-- start RECORDED INFORMATION --

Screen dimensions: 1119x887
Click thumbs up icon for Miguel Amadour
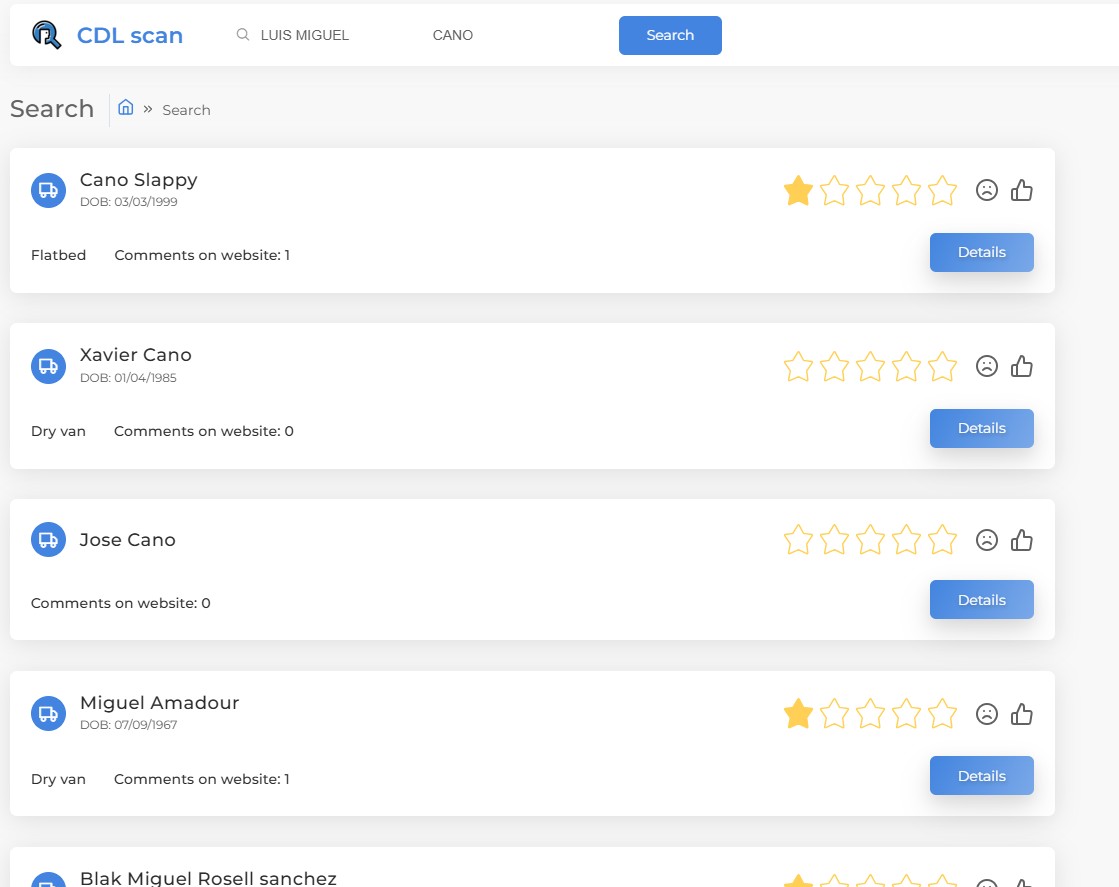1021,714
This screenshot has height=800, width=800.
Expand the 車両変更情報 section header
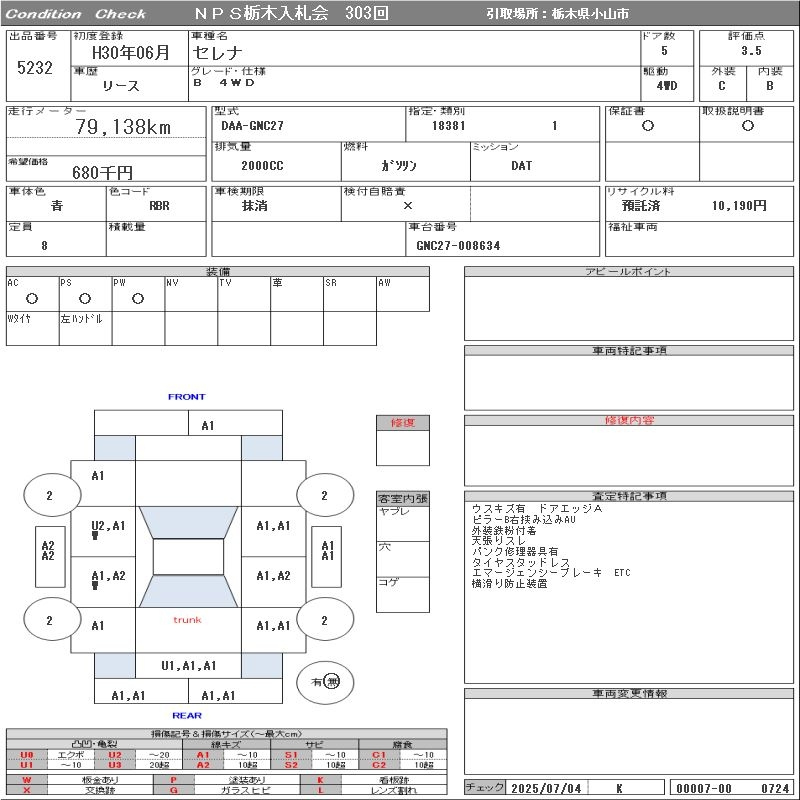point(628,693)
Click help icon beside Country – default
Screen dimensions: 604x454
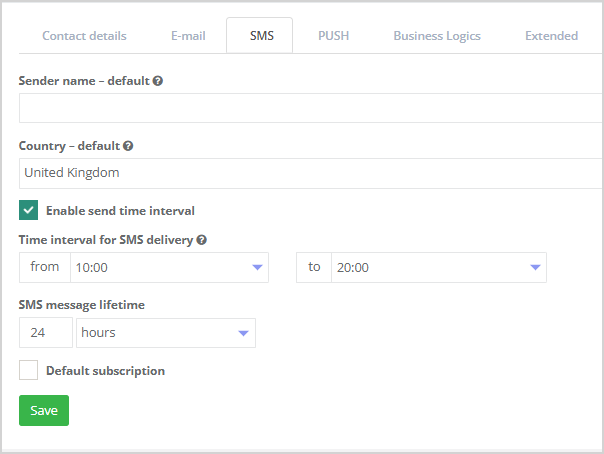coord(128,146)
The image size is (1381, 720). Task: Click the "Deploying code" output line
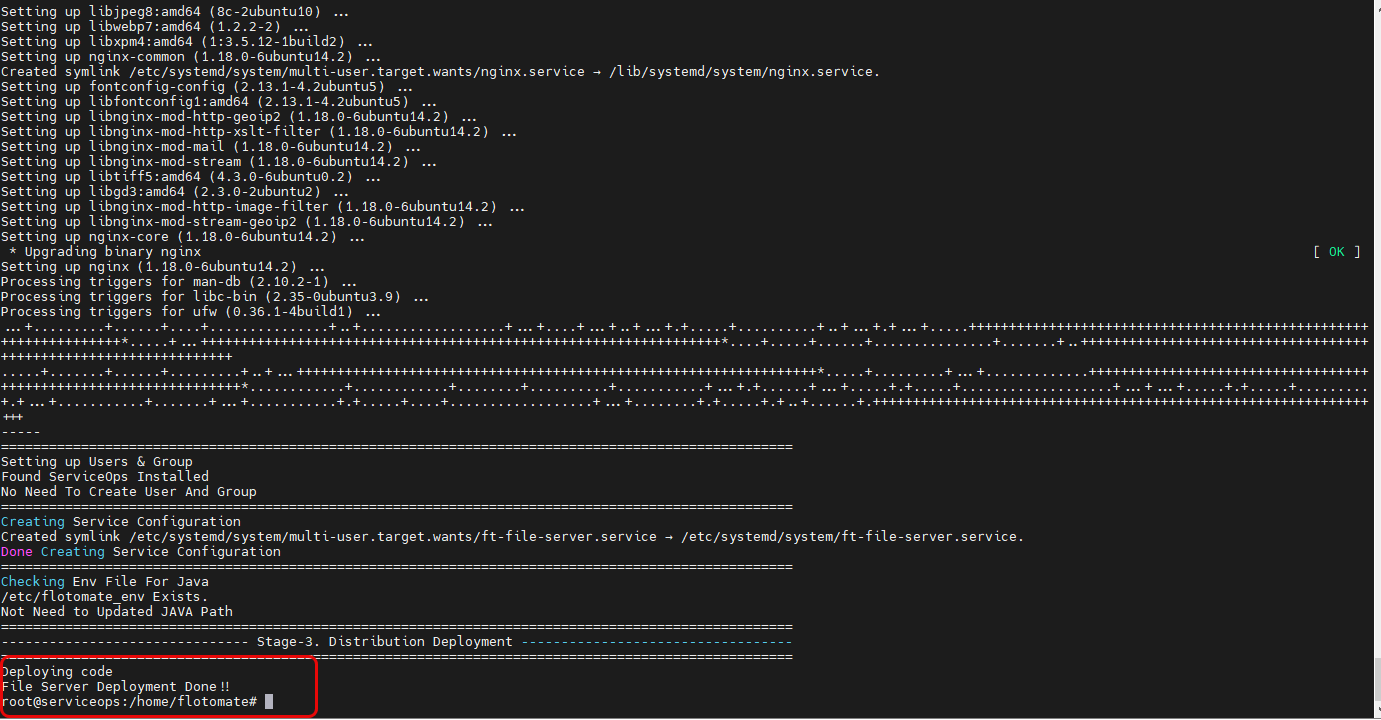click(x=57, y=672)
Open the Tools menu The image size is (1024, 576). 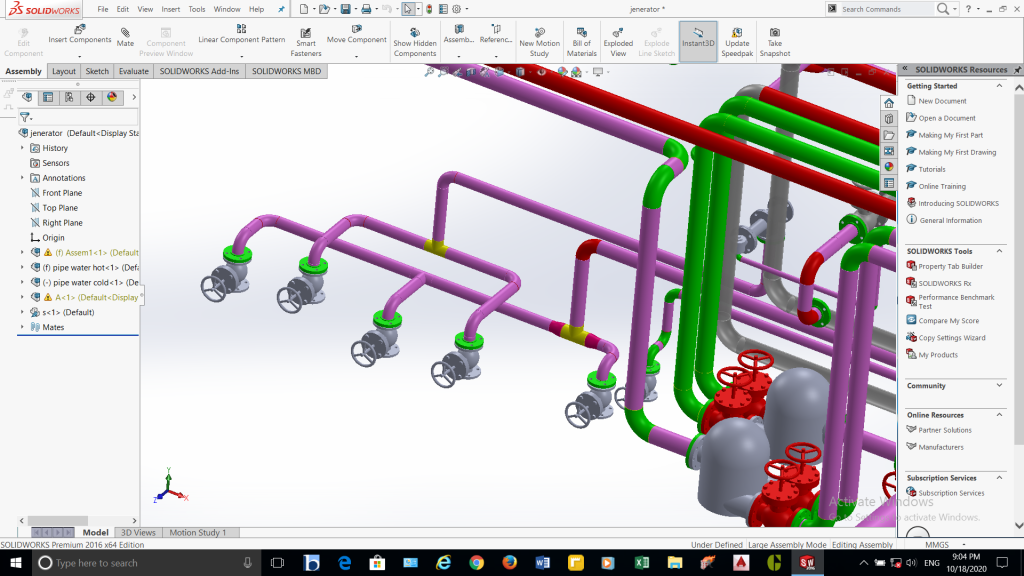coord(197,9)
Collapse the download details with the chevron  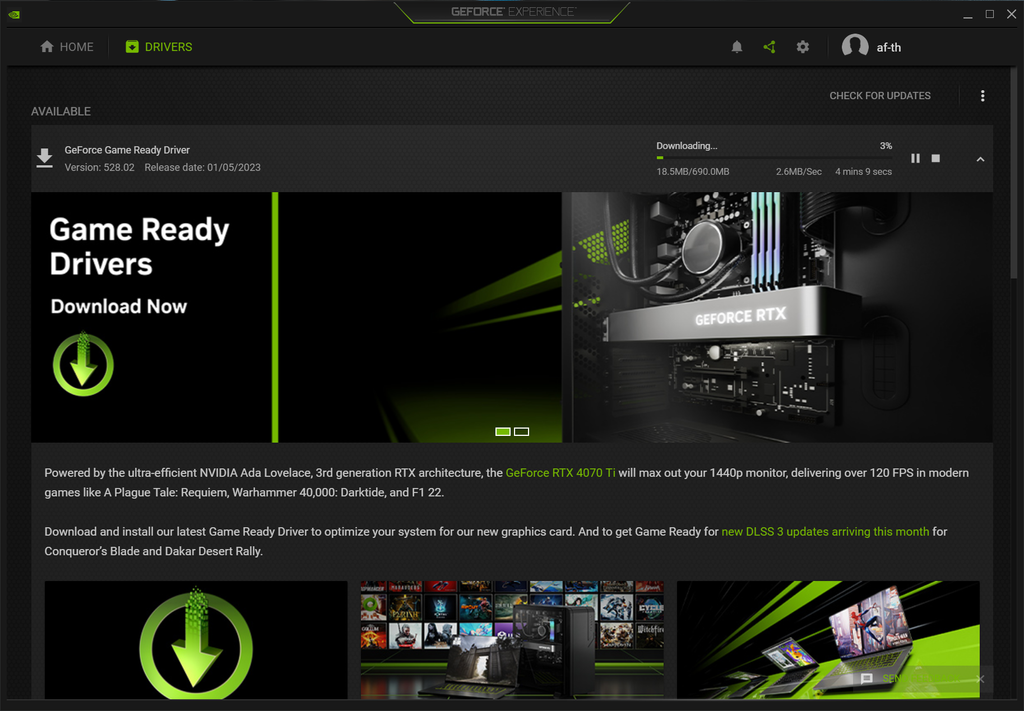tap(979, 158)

-- end RECORDED INFORMATION --

REQUIRED WORK: Rewrite the material from its start through the line containing "click(x=57, y=672)", including the requests, and scale every coordinate in the answers by 0.2, rounding to whole numbers with halves rounded up. Omit the pictures.

TASK RESPONSE:
Screen dimensions: 1119x887
Click thumbs up icon for Miguel Amadour
204,143
This screenshot has height=800, width=800.
Expand the 車両変更情報 section header
point(126,139)
Click help icon beside Country – default
Screen dimensions: 604x454
coord(26,29)
The image size is (1381, 720). Task: Click the "Deploying code" output line
click(x=11, y=134)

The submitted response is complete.